Layering of nails with moderate thickness of the R1 and R2 toes of a child (a) and marked hyperkeratosis of the L1 toenail of a child (b).
Urea cream (20–40%, 44/47 using 40%) was the primary treatment. Urea 40% cream produced improvement in 32/44 (73%) patients. One patient had improvement after bilateral great toenail avulsion, but the nails did not completely normalize. No patient had recent history of viral infection, documentation of an autoimmune diagnosis, nor known potential causative medications, making infectious, autoimmune, and drug triggers less likely.
Discussion/Conclusion
For this series of 51 patients with recurrent onychomadesis of the toenails, we propose microtrauma associated with footwear as the underlying cause as all cases had involvement of the longest toe(s). Notably, many patients participated in active hobbies or sports, including running. Four cases had anatomic abnormalities of the feet, which may further support a traumatic etiology. The lateral deviation of nails in congenital malalignment of the great toenails (seen in 3 cases) can predispose these patients to microtrauma [7]. Many patients saw improvement with application of urea 40% cream, which promotes softening, enables trimming, and facilitates chemical avulsion when desired [8].
One pediatric patient had dystrophic nails since birth. There are reports of a rare genetic form of onychomadesis, including one of a mother and daughter with the condition [9]. In our case, no other family members had the condition. This study is limited by its retrospective nature. Some data points, including anatomic abnormalities and involvement in sports, may not have been documented in patient charts.

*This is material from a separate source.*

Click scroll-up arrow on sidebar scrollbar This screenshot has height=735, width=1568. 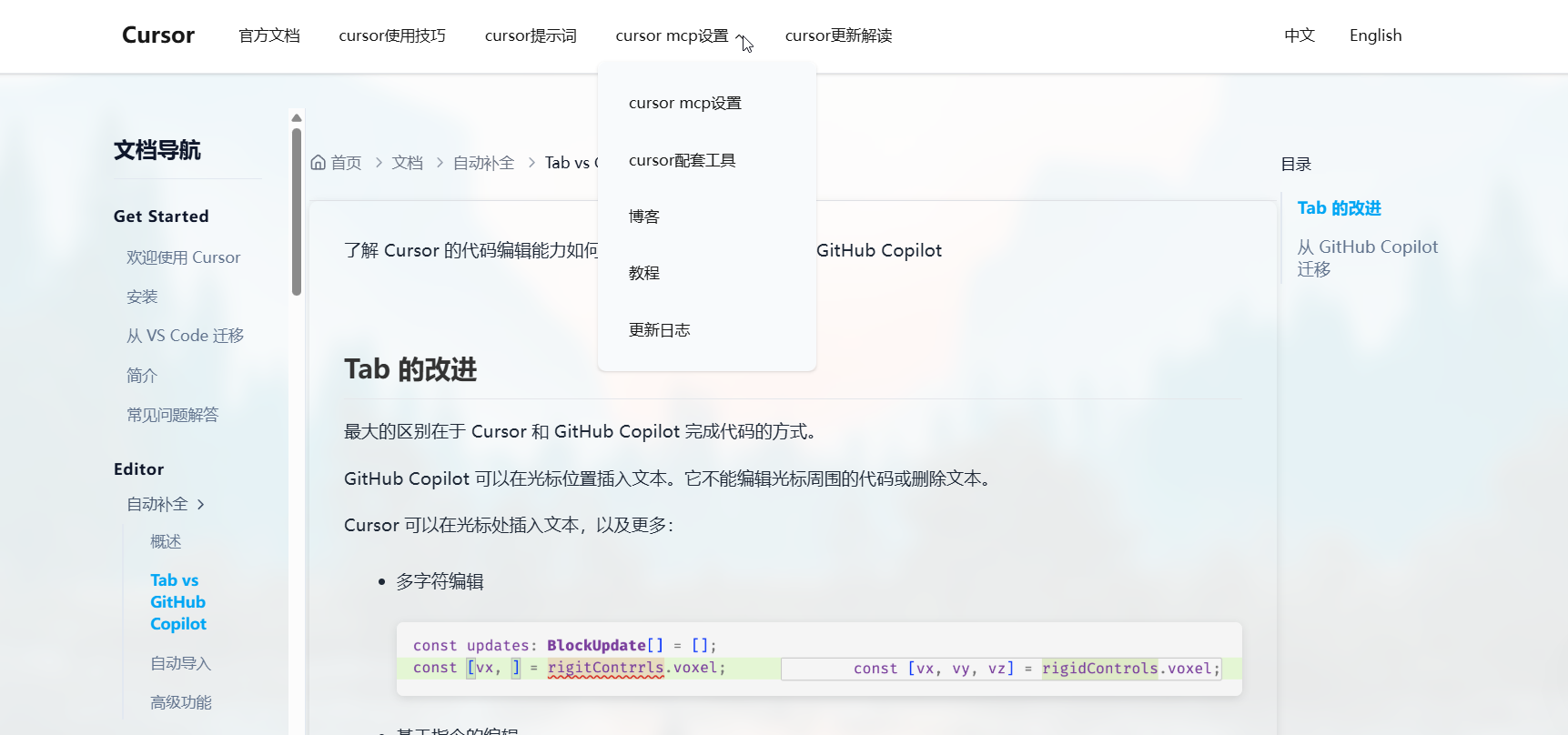pyautogui.click(x=296, y=118)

Recurrent onychomadesis may be underrecognized. This series illustrates the spectrum of clinical findings in this condition, from thin layering to marked hyperkeratosis. Due to the periodicity of nail shedding and exclusion of other possible etiological factors, the cases herein were most likely trauma induced. The cornerstone of treatment is to minimize injury to affected digits. Urea 40% cream can be part of this strategy, as it can make the nail smoother and more resistant to trauma.
Statement of Ethics
This study protocol was reviewed and approved by the Institutional Review Board of Washington University School of Medicine (St. Louis, MO, USA) and the Ethics Committee of the University of Bologna (Bologna, Italy). Institutional Review Board ID number: 201911013. No identifiable photos or data are included, and therefore consent was not necessary. The study approval included the waiver of the need for written informed consent from the patients to publish the case series and any accompanying images.
Conflict of Interest Statement
The authors declare no conflicts of interest.
Funding Sources
No funding was received for this manuscript.
Author Contributions
Dana Sous contributed to design of the work, acquisition and interpretation of data, drafting of the manuscript, and coordination of revisions. Michela V.R. Starace contributed to acquisition and interpretation of data and critical revision of the manuscript. Lu Chen, Elizabeth L. Nieman, Milan J. Anadkat, and Bianca Maria Piraccini contributed to interpretation of data and critical revision of the manuscript. Carrie C. Coughlin contributed to design of the work, acquisition and interpretation of data, and critical revision of the manuscript. All authors approved the final version of the manuscript and agree to be accountable for the work.
Data Availability Statement
The data that support the findings of this study are not publicly available due to the potential for patient identification in this case series, but are available in aggregate from the corresponding author (C.C.C.).